Discussion in 'Steam Traction' started by nick813, Mar 30, 2017.
Plus bloody one. Well said.
Well said. And the same keyboard warriors wonder why Anthony and other railway spokesmen seldom comment on NatPres ...
Yet you still endorse it by taking part. Where is your solidarity with the offended parties?
For what it is worth I think the folks to which you refer are well able to make their own views known should they wish but have a sense of perspective about where the forum ranks in terms of importance. Its a bunch of folk exchanging opinions not a crusade or campaign. None of it is personal and if there are those who may take offence they are sensible enough to ignore it.
So to clarify, commenting on the behavior of others somehow invalidates a perceived solidarity with the NRM?
Well not quite; because, amongst other views, there's been a clear vilification both of a lack of information, the process used, the individuals involved and at times a rather shall we say partisan approach to the matter.
The posts decrying the NRM's actions may not be intended personally, but they do read that way, I am afraid.
I would invite you to consider whether taking the debate further into that territory is particularly helpful.
As far as I can see there has been extensive debate about the principle of deaccession, focussing whether the policy and process are right or wrong using this loco as the focus. Certain individuals have added heat to the debate by introducing a personal dimension to the policymaking and procedural aspects being discussed. The fact is every organisation is a collection of people who may or may nor agree with the organisations policies. They are set much further up the chain and that is where the real questions are being directed unless I am much mistaken.
Which will be encouraged by having more catering options etc.
When will enthusiasts learn that the bulk of the money received by Heritage attractions DOES NOT COME FROM ENTHUSIASTS - it comes from family groups, coach tours and suchlike who only have a passing interest in the subject matter and who are very likely to prefer enhanced catering options than lots of similar is exhibits. As such criticisms that such and such an organisation is ignoring enthusiasts is largely irrelevant as to survive the organisation must chase the money , not sit there telling visitors the museum knows best.
This argument is only partly true though. For normal running and operations it's probably about right. However, for raising money for "capital projects" like extensions, restoring certain items of non-essential rolling stock like antique steam locos and coaches that are more expensive that slightly more modern counterparts, it is enthusiasts that donate the most money for these sorts of projects.

» **Given data**
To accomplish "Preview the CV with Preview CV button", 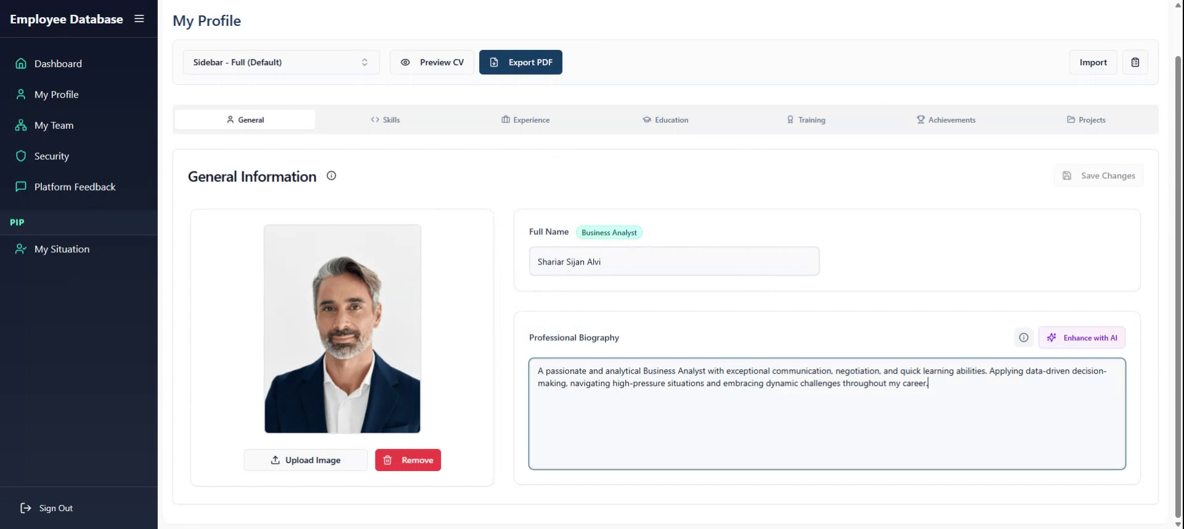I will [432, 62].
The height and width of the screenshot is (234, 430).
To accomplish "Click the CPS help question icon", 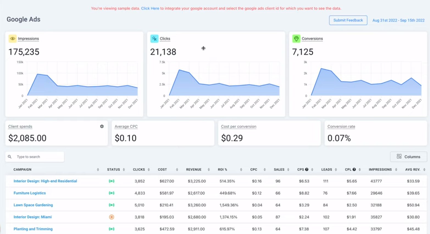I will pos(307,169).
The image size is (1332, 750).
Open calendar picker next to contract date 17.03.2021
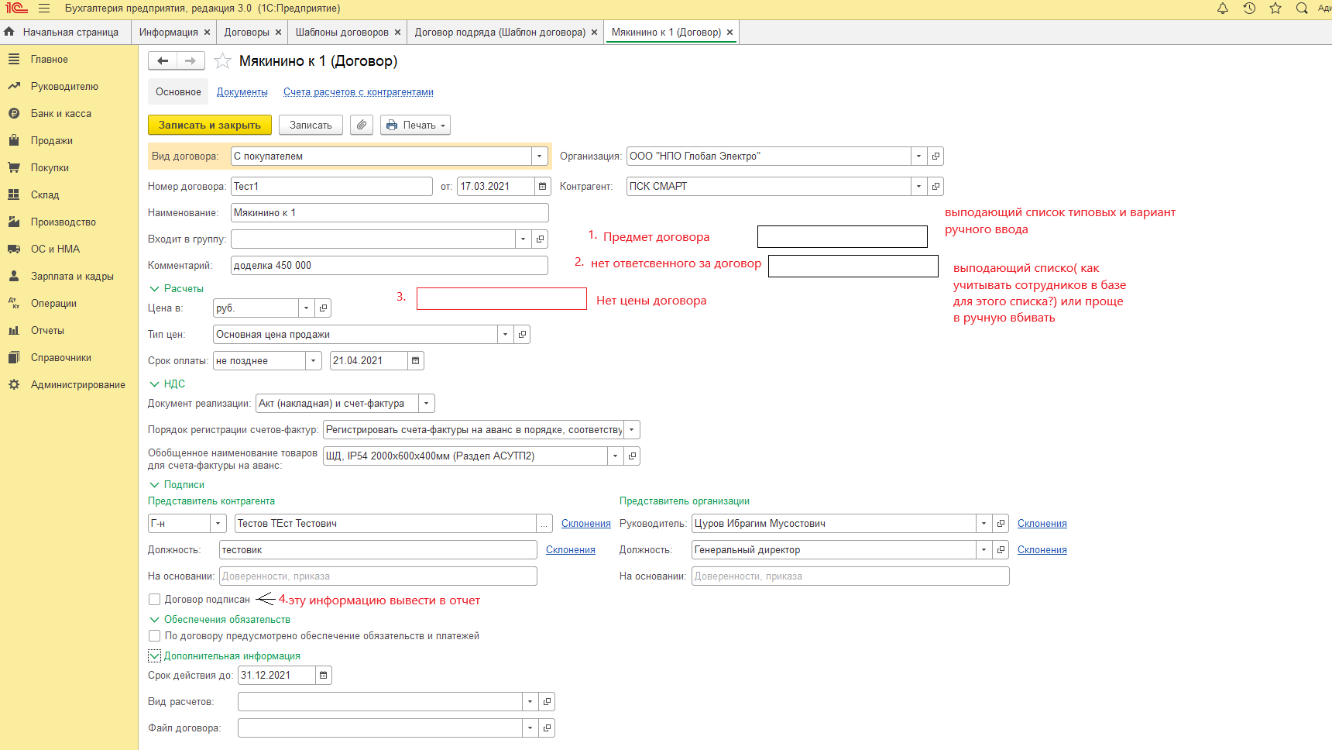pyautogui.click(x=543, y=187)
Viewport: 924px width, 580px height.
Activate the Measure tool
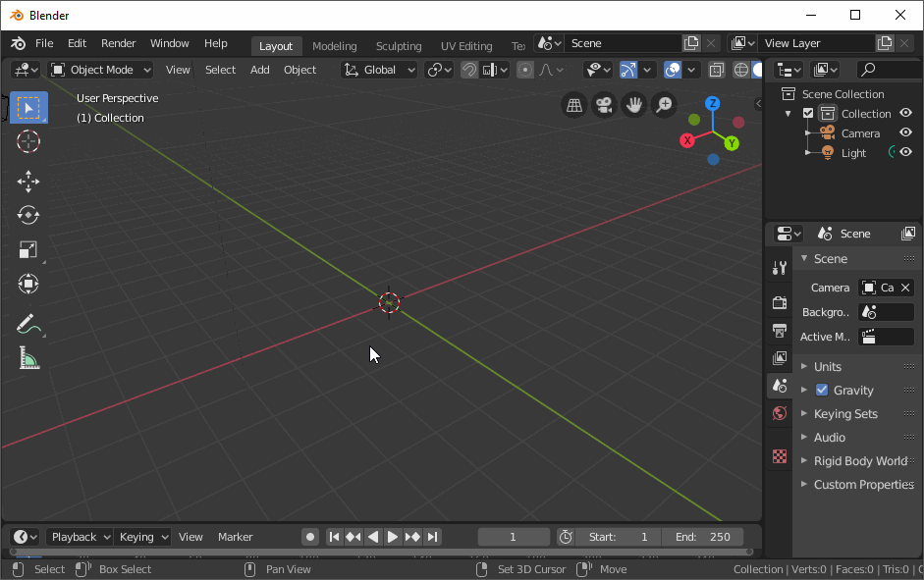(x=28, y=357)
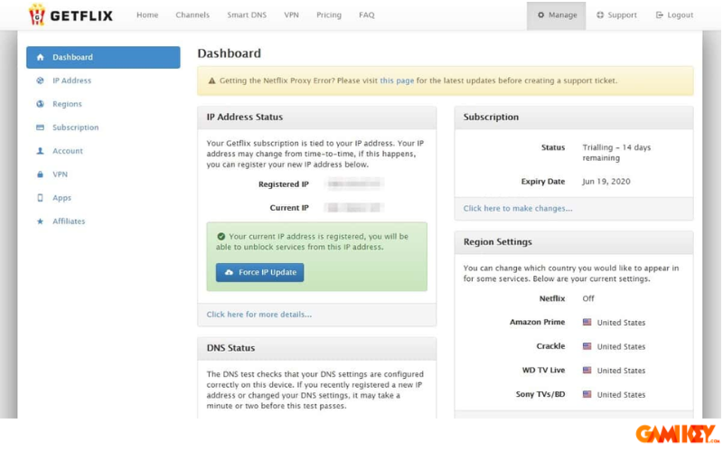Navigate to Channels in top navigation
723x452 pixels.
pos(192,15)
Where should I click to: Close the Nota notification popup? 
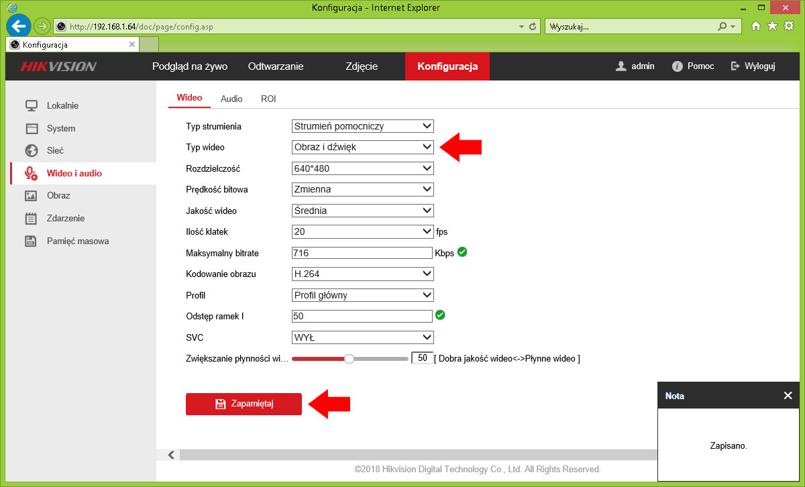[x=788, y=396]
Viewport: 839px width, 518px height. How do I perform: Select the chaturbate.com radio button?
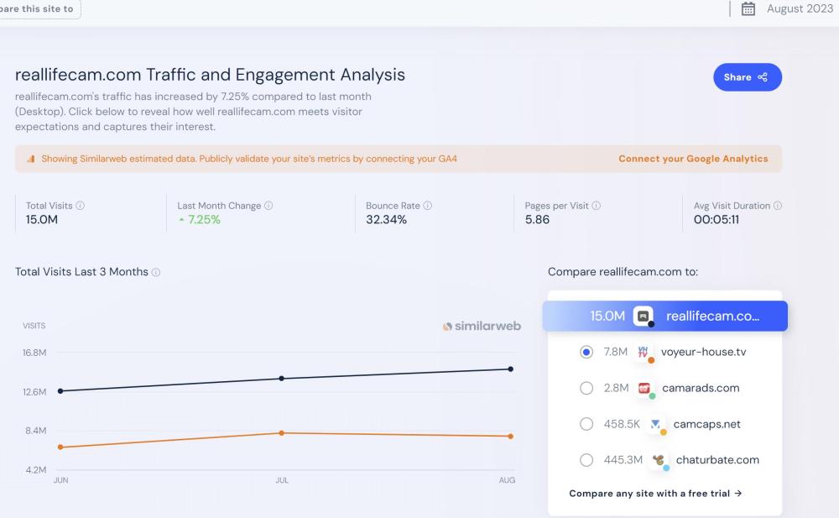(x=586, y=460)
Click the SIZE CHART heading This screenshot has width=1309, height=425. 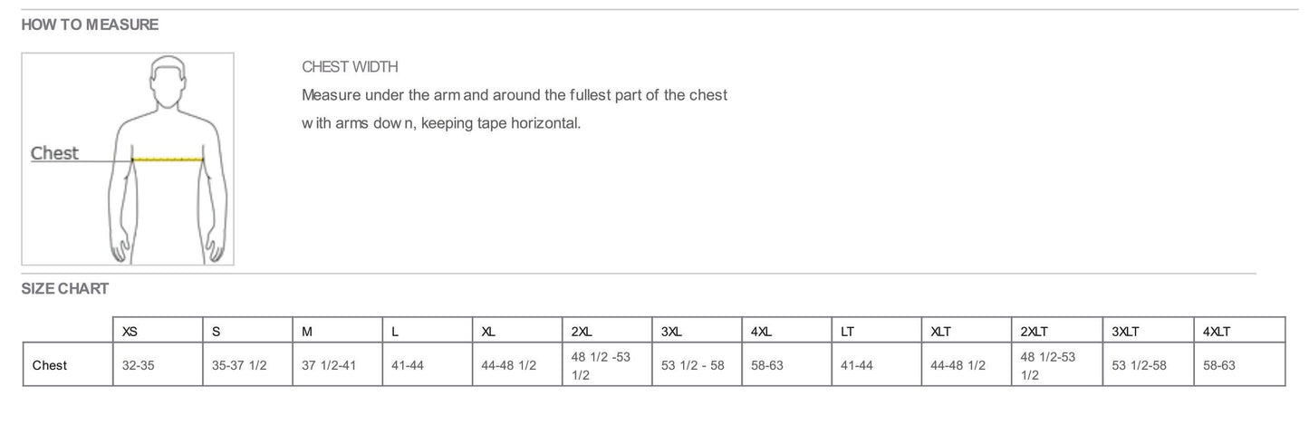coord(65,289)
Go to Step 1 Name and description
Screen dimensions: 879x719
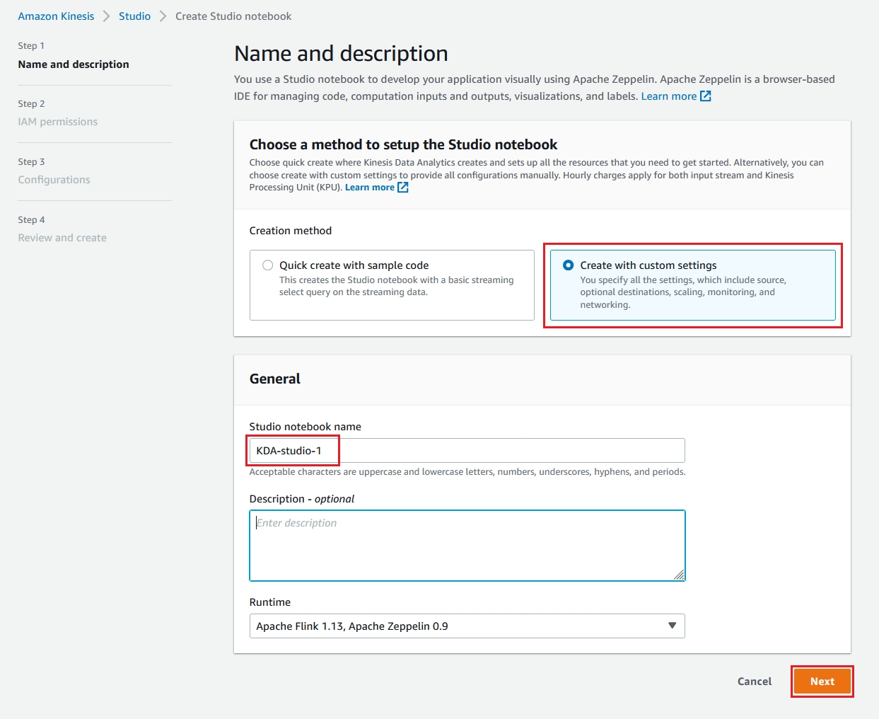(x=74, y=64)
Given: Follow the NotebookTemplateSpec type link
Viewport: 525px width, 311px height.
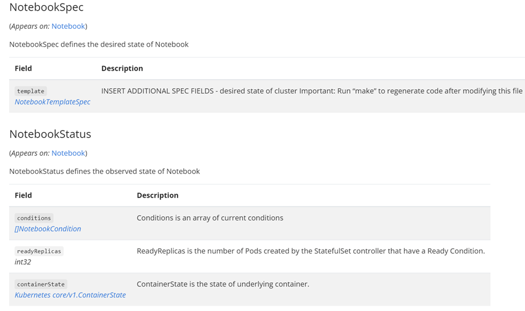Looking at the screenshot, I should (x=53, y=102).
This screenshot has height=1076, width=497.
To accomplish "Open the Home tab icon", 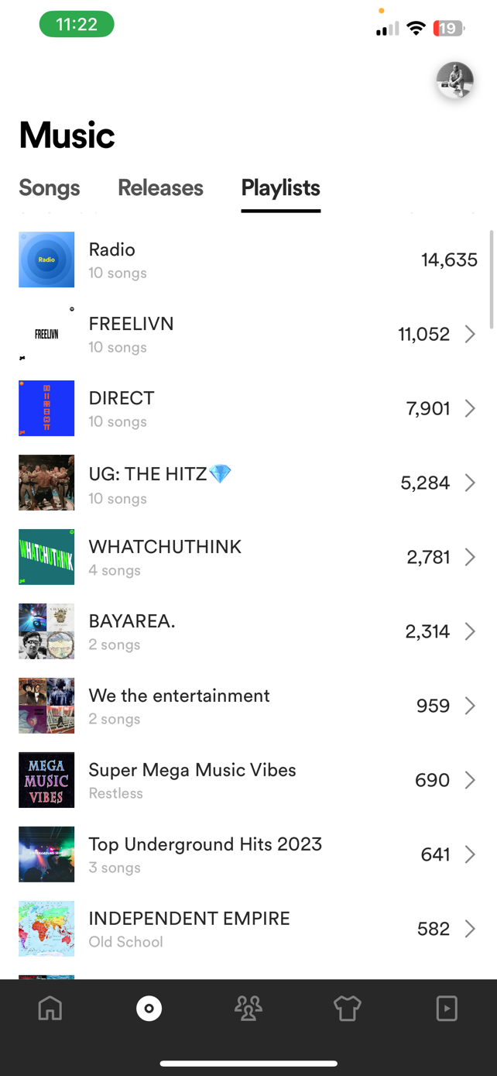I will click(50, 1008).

» **What you need to do**
1. Write out the forum thread's wording between "Plus bloody one." and "to ignore it.", inclusive.
2. Find every line in the listing that contains the string "Viewport", and copy each of those lines.
The forum thread and the listing have no connection to each other.

» **Solutions to the problems**
1.
Plus bloody one. Well said.
Well said. And the same keyboard warriors wonder why Anthony and other railway spokesmen seldom comment on NatPres ...
Yet you still endorse it by taking part. Where is your solidarity with the offended parties?
For what it is worth I think the folks to which you refer are well able to make their own views known should they wish but have a sense of perspective about where the forum ranks in terms of importance. Its a bunch of folk exchanging opinions not a crusade or campaign. None of it is personal and if there are those who may take offence they are sensible enough to ignore it.

2.
Viewport: 924px width, 580px height.
Viewport: 839px width, 518px height. How do I perform: Select the chaturbate.com radio button?
Viewport: 525px width, 311px height.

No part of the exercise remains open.